INFORMATION SUPPLIED:
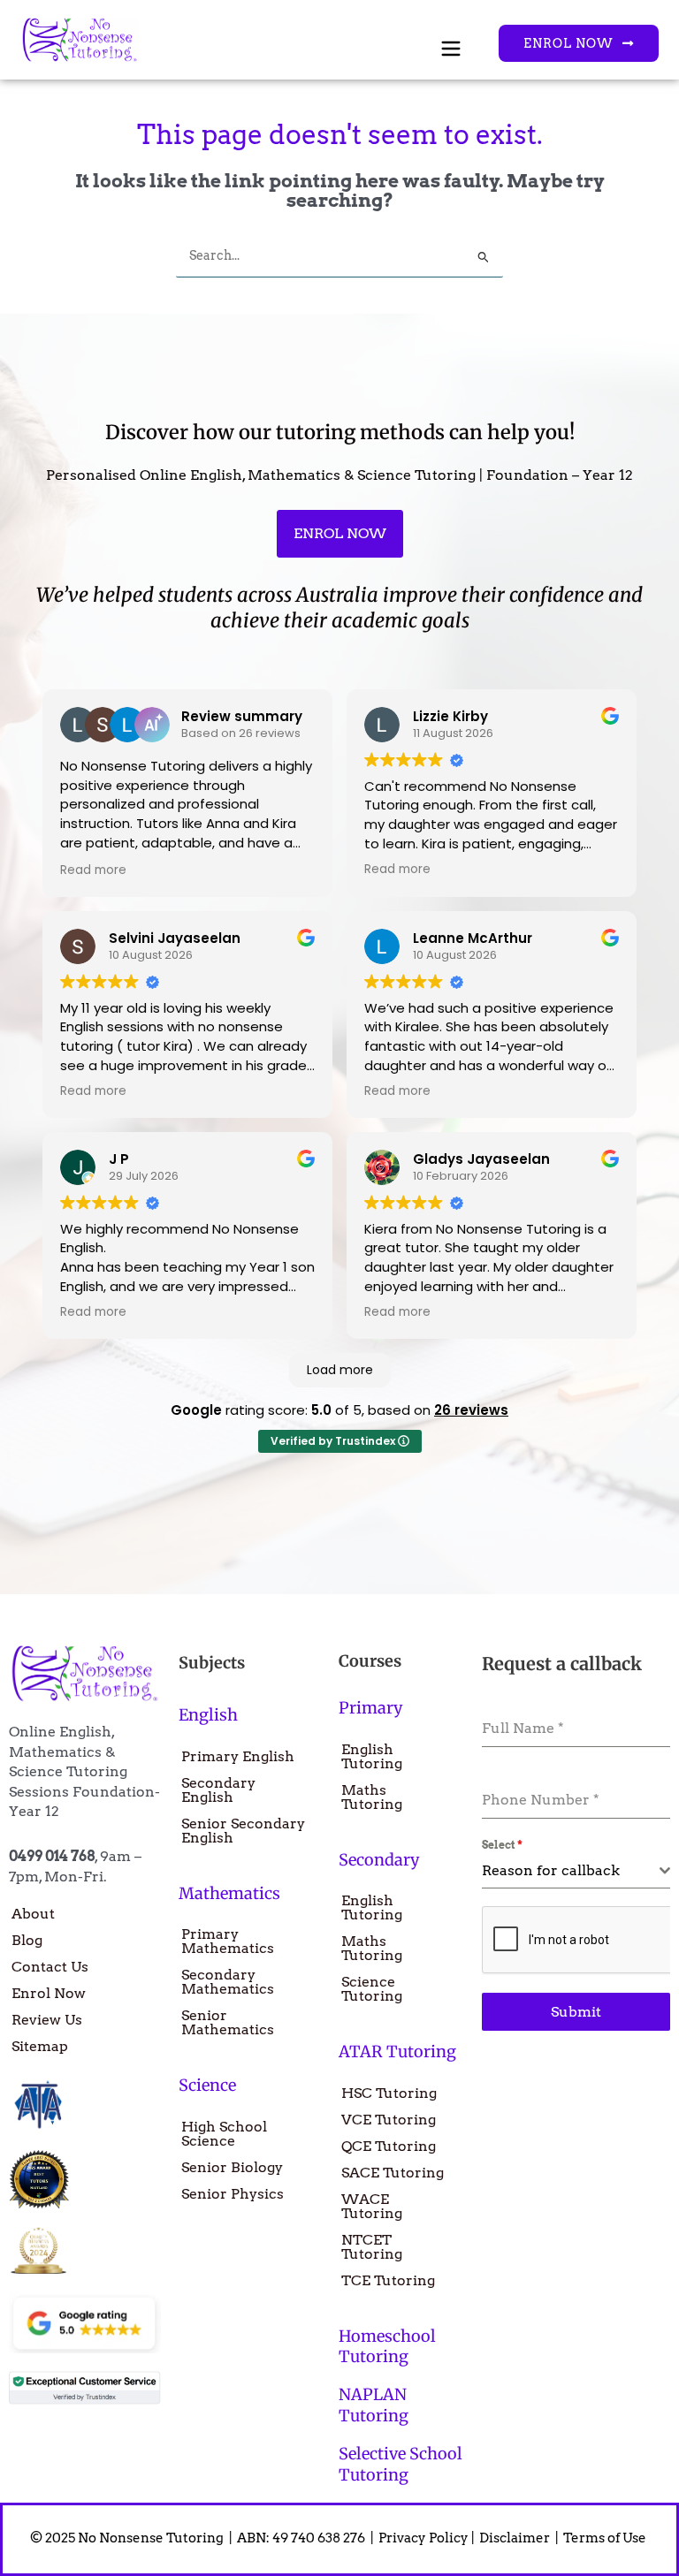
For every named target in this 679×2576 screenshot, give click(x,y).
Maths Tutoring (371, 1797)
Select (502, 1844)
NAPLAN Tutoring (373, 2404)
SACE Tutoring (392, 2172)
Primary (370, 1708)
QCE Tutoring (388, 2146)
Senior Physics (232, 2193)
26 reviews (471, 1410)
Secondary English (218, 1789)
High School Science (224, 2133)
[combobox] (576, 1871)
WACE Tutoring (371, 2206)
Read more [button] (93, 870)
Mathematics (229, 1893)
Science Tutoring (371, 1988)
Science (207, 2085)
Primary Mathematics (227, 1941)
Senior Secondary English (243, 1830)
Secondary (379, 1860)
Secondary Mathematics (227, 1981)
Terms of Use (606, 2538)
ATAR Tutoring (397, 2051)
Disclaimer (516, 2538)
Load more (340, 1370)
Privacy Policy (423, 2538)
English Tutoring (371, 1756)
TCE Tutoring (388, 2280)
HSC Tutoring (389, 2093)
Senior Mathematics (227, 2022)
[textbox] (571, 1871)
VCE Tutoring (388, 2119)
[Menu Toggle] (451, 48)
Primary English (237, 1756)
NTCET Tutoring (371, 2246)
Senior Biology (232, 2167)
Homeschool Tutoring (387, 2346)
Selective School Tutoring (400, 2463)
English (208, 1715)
==
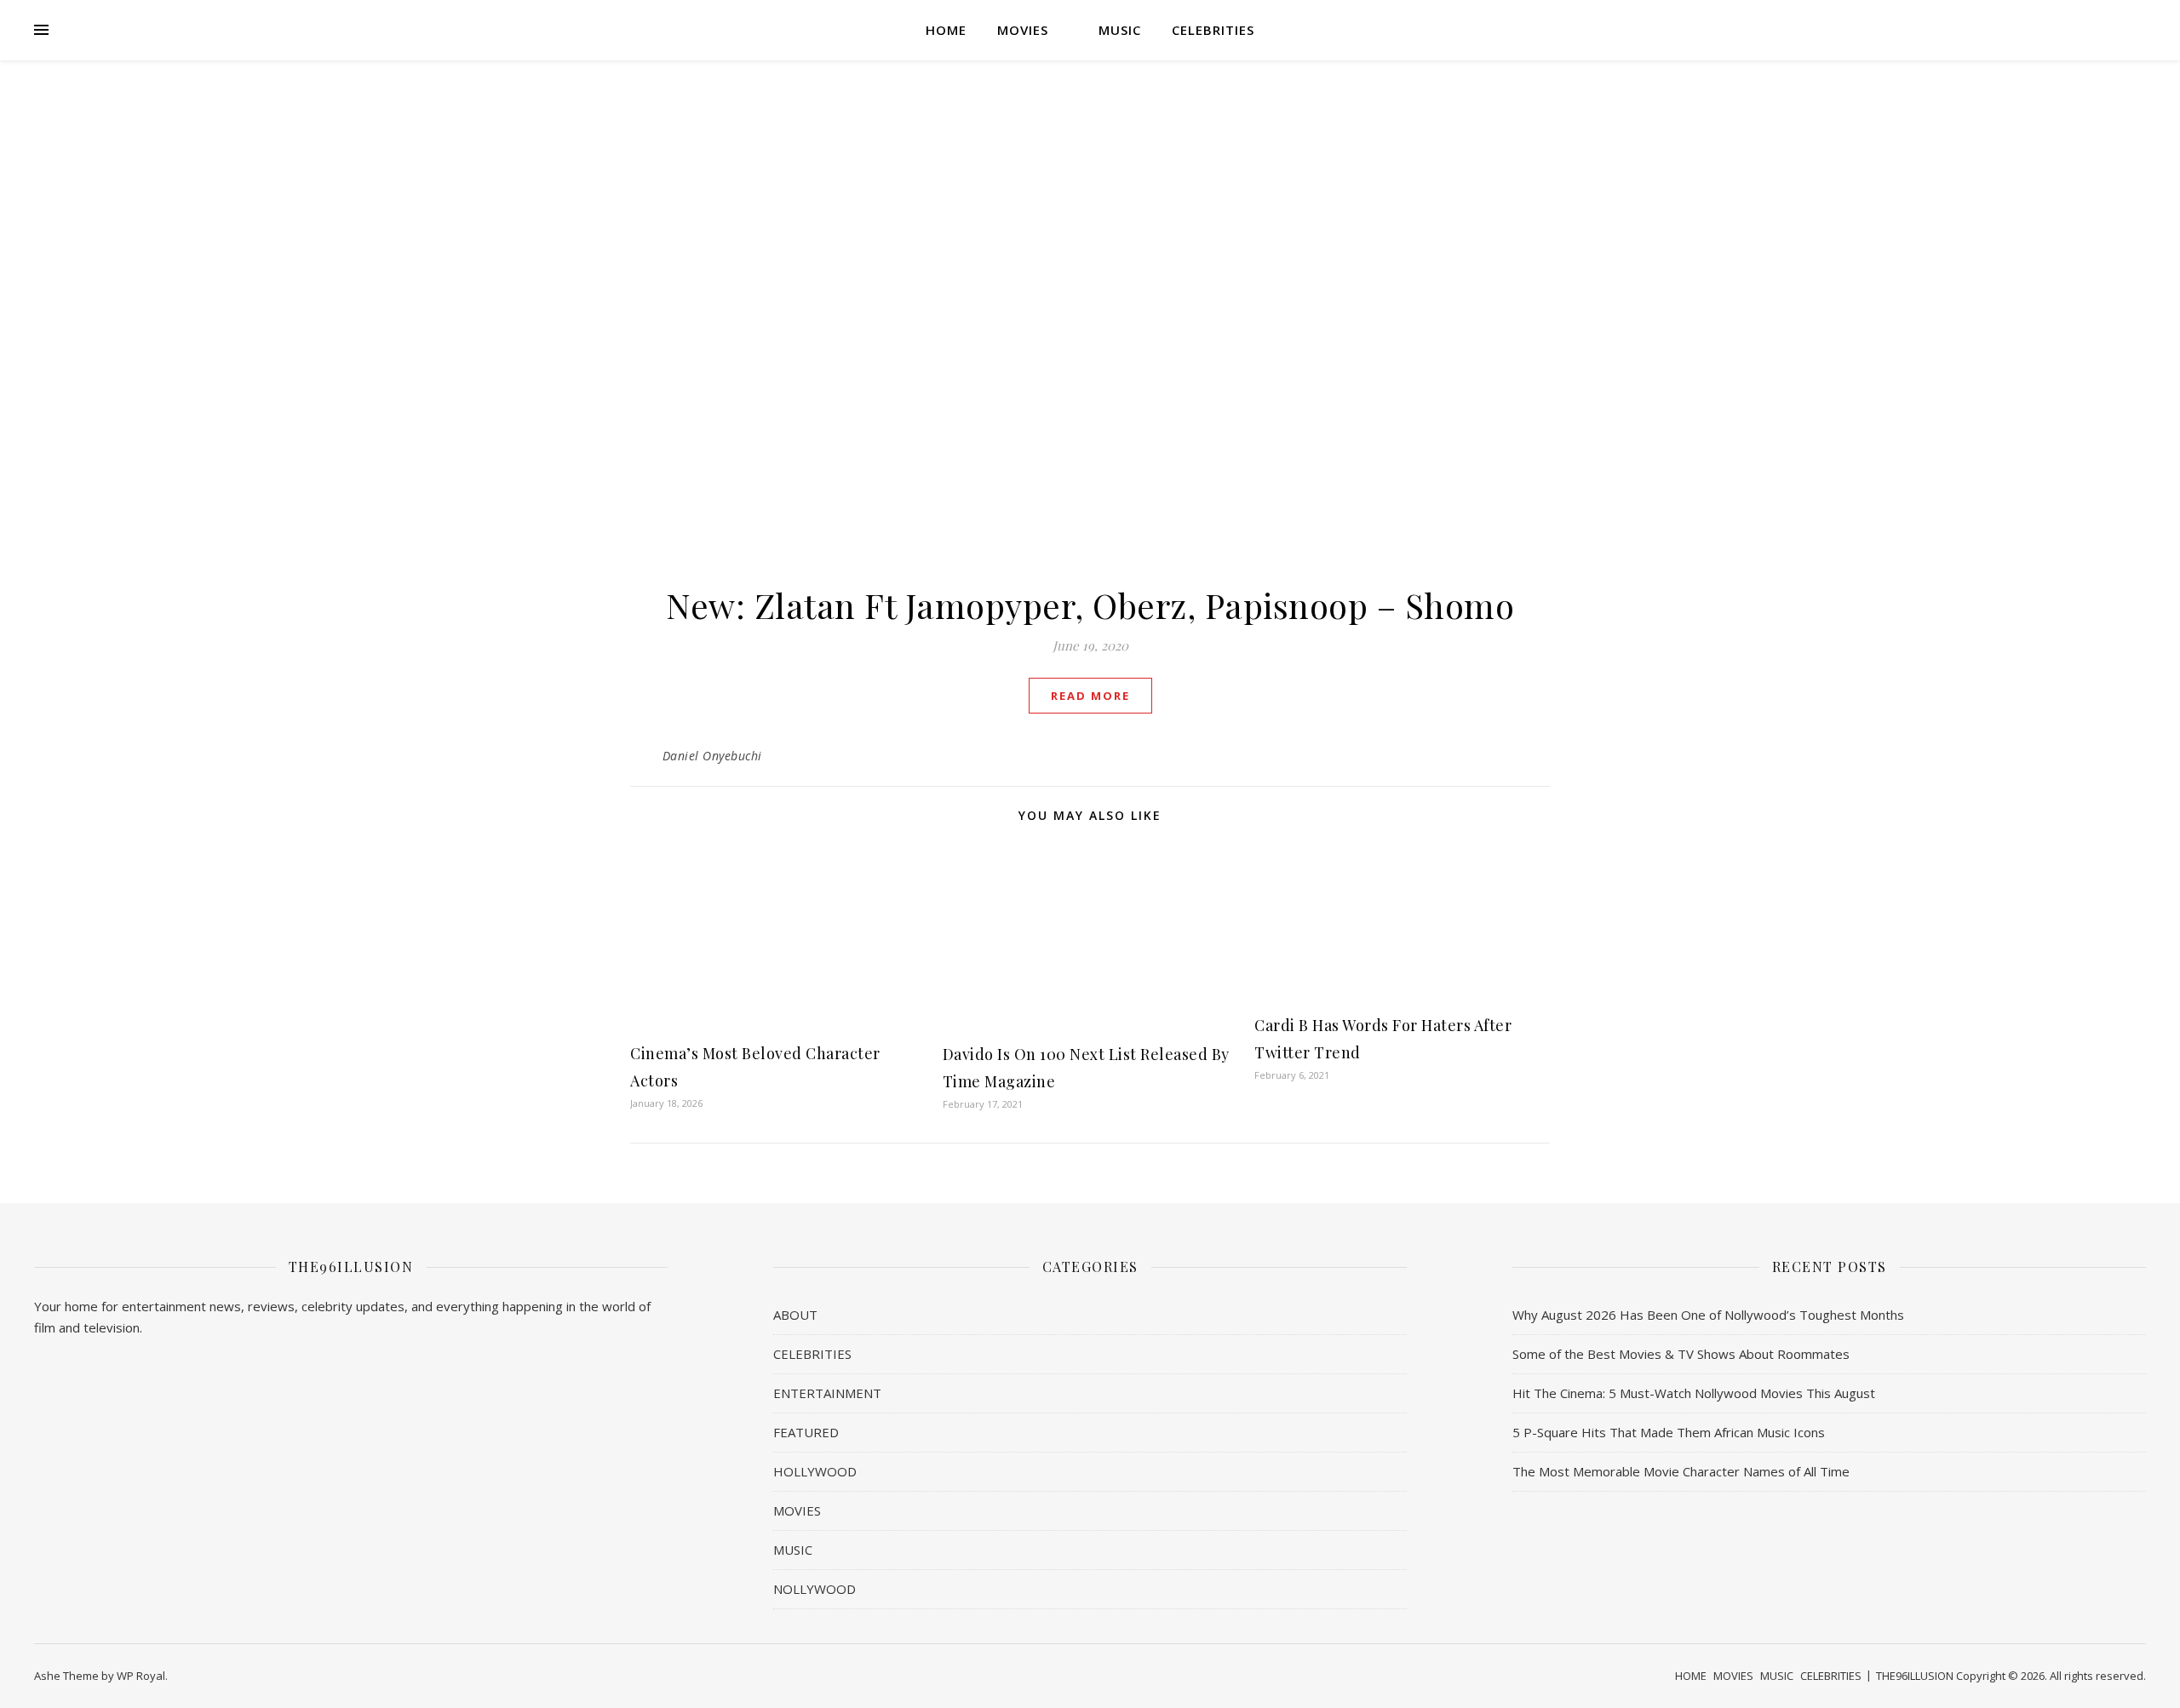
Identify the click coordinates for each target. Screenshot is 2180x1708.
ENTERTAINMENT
==
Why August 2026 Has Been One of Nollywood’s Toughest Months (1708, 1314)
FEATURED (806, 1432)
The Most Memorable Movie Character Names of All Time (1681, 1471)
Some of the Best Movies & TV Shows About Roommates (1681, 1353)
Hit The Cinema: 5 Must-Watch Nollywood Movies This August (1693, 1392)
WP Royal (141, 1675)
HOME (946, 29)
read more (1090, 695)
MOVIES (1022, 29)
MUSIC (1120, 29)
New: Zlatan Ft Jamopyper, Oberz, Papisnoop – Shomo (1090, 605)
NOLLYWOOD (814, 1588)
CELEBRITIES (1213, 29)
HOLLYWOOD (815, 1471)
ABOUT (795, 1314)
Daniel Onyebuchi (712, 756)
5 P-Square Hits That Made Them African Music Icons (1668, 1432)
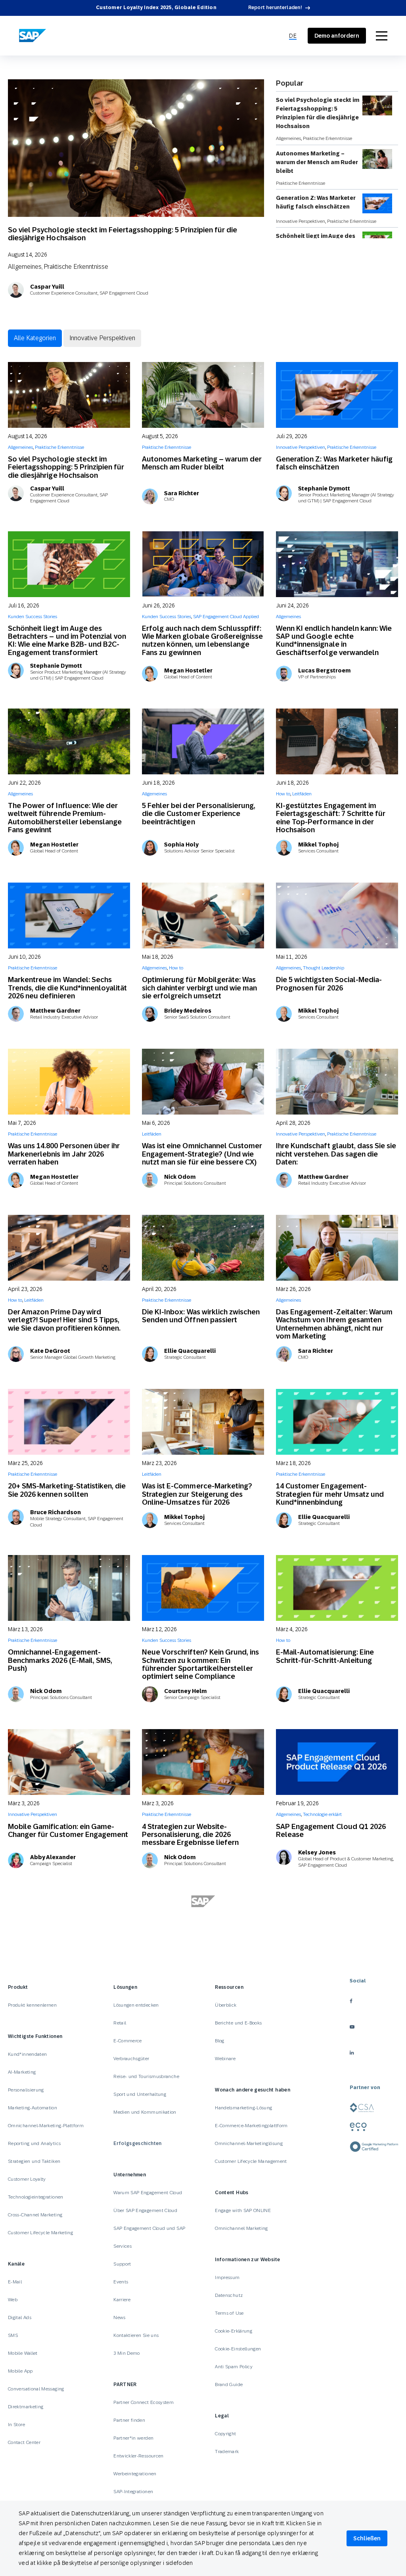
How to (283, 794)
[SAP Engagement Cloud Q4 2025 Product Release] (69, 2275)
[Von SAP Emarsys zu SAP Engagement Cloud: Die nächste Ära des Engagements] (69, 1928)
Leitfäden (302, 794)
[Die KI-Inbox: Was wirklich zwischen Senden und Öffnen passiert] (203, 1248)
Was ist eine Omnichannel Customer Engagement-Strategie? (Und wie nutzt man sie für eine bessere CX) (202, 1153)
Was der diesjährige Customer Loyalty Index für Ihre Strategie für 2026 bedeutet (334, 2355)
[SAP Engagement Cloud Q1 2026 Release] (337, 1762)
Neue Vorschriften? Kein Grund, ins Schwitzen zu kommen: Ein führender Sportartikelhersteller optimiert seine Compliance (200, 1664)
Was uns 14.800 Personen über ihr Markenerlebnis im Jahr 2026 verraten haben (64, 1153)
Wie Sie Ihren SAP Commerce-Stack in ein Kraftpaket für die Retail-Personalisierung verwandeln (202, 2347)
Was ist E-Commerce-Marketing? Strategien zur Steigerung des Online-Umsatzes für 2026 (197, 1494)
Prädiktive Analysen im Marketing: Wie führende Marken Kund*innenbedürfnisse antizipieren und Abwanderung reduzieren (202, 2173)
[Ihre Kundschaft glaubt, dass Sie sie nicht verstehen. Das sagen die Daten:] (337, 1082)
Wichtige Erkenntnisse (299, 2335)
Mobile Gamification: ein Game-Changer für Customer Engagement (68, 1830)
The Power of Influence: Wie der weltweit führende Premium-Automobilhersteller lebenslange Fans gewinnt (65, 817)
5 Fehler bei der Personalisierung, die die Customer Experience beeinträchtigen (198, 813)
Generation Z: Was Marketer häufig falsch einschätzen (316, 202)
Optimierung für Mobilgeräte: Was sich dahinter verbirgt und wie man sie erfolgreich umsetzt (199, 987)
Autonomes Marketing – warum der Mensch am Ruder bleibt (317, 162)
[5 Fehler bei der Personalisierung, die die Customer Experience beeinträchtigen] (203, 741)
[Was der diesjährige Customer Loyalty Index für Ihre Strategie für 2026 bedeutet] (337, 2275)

EXERCISE DETAILS:
With the first line being the one containing "For every named" and the last line the one containing "26 reviews (471, 1410)", transcribe exactly the lines above that fall in that range.

WRITTEN REPLY:
For every named target in this 679×2576 screenshot, give click(x,y).
Maths Tutoring (371, 1797)
Select (502, 1844)
NAPLAN Tutoring (373, 2404)
SACE Tutoring (392, 2172)
Primary (370, 1708)
QCE Tutoring (388, 2146)
Senior Physics (232, 2193)
26 reviews (471, 1410)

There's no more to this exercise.